Expanded Polystyrene (EPS), commonly referred to as Styrofoam, is a lightweight plastic foam used extensively for packaging, insulation, and food service items. This material is made from polystyrene resin, designated as Plastic Identification Code 6. Although the resin is a thermoplastic polymer and technically capable of being recycled, its physical form creates significant logistical challenges for standard municipal recycling systems. The process of recycling this foam requires specialized industrial equipment and dedicated collection pathways, moving it outside the typical curbside collection framework.
Why Polystyrene is Difficult to Recycle
The primary obstacle to recycling expanded polystyrene (EPS) is its extremely low density, which makes transportation economically unfeasible for most recyclers. EPS foam is composed of about 98% trapped air, meaning that a large volume of the material contains very little actual plastic by weight. This low density translates to high costs for shipping and storing the material, as trucks quickly fill up by volume rather than by weight. The material’s tendency to crumble easily also leads to small fragments that contaminate other valuable recyclable streams during collection and sorting.
Contamination is another major barrier, especially for foam used in food service applications. Food residue, dirt, liquid, or adhesive tape drastically reduce the quality of the resulting recycled resin. Because the foam is porous, consumers find it difficult to clean thoroughly enough to meet the strict standards required for industrial recycling. Processors often reject contaminated batches to protect the quality of the final product, adding complexity to the process.
The Industrial Recycling Process
The specialized industrial process for recycling expanded polystyrene focuses on reducing the material’s volume to make it manageable. This process begins with a rigorous sorting and preparation stage at the specialized facility. Workers confirm the material is clean, dry, and free from non-polystyrene contaminants like film plastic or tape before it is fed into a pre-shredder or crusher to break the bulky foam into smaller, uniform fragments.
The next step is densification, which drastically reduces the air content and volume using specialized machinery called densifiers or compactors. Mechanical densifiers compress the shredded foam into dense blocks, achieving a volume reduction of up to 50:1, making the material compact enough for cost-effective transport. Thermal densifiers are often more efficient, using heat and pressure to melt the foam, creating a solid, uniform mass called an ingot, which can achieve volume reduction ratios as high as 90:1.
The solid ingots or compressed blocks are then ready for the final transformation into a usable raw material. This involves feeding the dense material into an extruder, which applies high heat and mechanical shear to melt the polystyrene into a liquid resin. The molten plastic is pushed through a filtration system to remove any remaining impurities that survived the initial cleaning and densification stages.
This filtered, melted polymer is forced through a die to form continuous strands. As these strands cool and solidify, they are cut into small, uniform pellets by a pelletizer. These recycled polystyrene (rPS) pellets are the final commodity, ready to be sold to manufacturers as a high-density, easily transportable raw material.

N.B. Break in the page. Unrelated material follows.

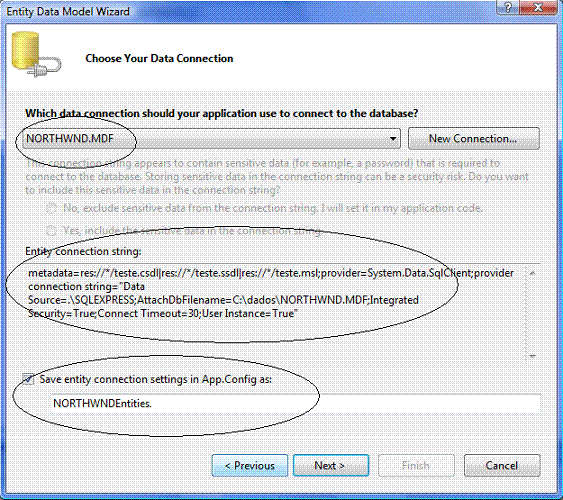Click the 'Choose Your Data Connection' heading

pyautogui.click(x=159, y=58)

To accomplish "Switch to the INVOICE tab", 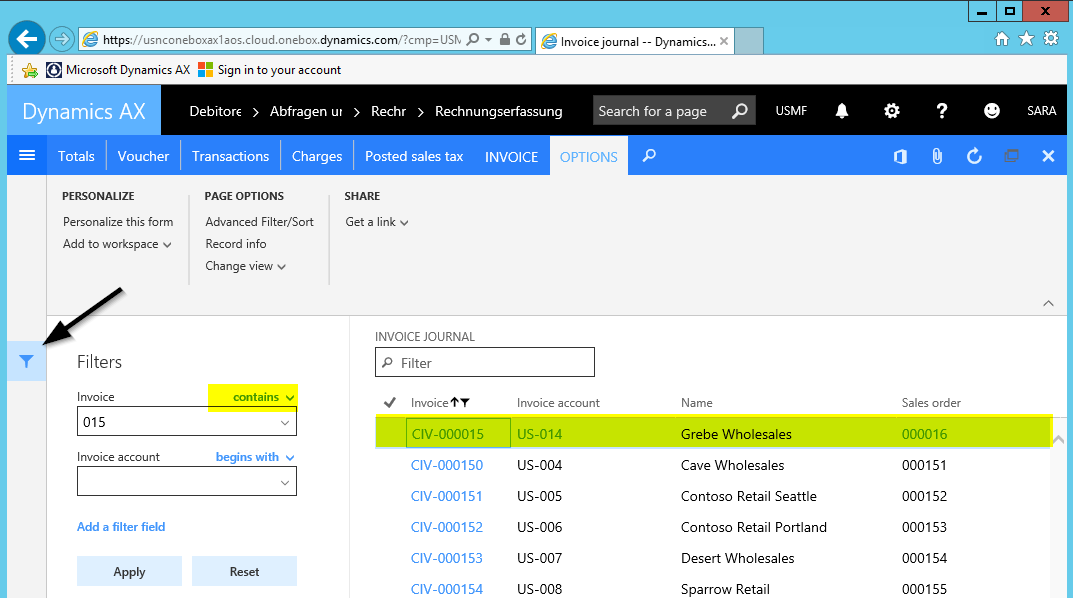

Consumer Access and Advanced Pathways
Since EPS is generally not accepted in curbside bins, consumers must use alternative collection methods to get the material to a specialized recycler. The most common pathway involves dedicated drop-off centers run by local governments, private recycling companies, or retail stores. Some organizations also offer mail-back programs, allowing consumers to ship clean, pre-prepared foam directly to a processing facility.
Once the rPS pellets are created, they are used to manufacture a wide variety of new products, reducing the demand for virgin plastic resin. Applications include durable goods like picture frames, crown molding, insulation board for construction, and new protective packaging materials. Increased demand for recycled content is driving greater investment in the infrastructure needed to support these specialized recycling processes.
Beyond the mechanical process, advanced pathways like chemical recycling are being developed to handle more contaminated or mixed polystyrene waste streams. Chemical recycling, such as depolymerization, breaks the plastic polymer down into its original building block, the styrene monomer. This process allows for the creation of a purified raw material that is virtually identical to virgin styrene, enabling a circular economy for polystyrene, even for material that mechanical processes cannot handle.